Cela devient de plus en plus difficile. Il me parle en restant face au mur, grattant la pierre de ses ongles jusqu’au sang. Pour l’en empêcher, nous avons dû lui bander les mains.
« Cherchez et comprenez les douze branches croisées, le Nireneist» , répète-t-il inlassablement dans un odieux et dément mouvement de balancier.

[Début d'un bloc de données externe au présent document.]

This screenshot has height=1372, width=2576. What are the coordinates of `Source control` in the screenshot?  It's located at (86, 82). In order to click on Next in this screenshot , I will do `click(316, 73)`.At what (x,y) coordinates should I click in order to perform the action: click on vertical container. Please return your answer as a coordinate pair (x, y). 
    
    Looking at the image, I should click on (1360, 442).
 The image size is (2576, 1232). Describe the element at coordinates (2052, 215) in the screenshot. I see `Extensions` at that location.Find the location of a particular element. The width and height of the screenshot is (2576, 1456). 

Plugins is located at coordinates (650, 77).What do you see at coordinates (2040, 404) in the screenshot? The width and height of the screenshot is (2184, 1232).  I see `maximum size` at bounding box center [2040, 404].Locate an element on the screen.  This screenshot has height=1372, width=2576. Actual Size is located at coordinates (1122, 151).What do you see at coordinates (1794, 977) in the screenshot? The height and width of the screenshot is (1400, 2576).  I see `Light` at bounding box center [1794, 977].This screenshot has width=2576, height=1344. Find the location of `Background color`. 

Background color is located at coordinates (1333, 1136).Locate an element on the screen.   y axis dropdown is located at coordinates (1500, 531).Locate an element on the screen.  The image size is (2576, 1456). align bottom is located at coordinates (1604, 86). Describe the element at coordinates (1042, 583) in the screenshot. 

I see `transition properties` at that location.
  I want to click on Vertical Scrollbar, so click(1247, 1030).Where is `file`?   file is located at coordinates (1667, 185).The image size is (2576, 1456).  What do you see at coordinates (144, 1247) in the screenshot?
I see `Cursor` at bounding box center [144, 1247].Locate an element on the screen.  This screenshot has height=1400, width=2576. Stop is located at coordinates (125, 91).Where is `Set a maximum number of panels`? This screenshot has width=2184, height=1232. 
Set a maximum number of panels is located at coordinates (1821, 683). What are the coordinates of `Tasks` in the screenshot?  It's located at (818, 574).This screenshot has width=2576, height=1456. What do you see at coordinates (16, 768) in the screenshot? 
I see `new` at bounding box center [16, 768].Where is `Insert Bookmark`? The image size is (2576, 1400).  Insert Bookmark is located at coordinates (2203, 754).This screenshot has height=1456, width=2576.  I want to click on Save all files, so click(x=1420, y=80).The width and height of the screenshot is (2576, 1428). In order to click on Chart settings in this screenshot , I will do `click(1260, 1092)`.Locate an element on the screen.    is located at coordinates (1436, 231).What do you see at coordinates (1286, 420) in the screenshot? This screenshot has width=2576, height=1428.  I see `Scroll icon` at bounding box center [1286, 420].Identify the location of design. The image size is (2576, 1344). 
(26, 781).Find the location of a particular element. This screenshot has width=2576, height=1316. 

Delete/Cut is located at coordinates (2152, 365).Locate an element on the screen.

Je passe mes nuits à glaner des informations sur les noms dont il me parle : « Nireneist », « Denhmor », « Dévoïkin», « Kataezul », « Ktolbarath ». Je ne trouve rien. La bibliothèque est pourtant prodigieusement bien garnie. Je ne trouve rien.
Je fatigue. Je devrais me reposer, je dois continuer. C’est trop important.
Avant-hier, désespéré, épuisé, accablé par l’échec et le néant, je commis ce qui s’avéra être une terrible erreur : je l’implorai.
« Donnez-moi autre chose que ces noms, rien qu’un petit indice qui me mettrait sur la voie, je vous en supplie », lui dis-je à bout de patience.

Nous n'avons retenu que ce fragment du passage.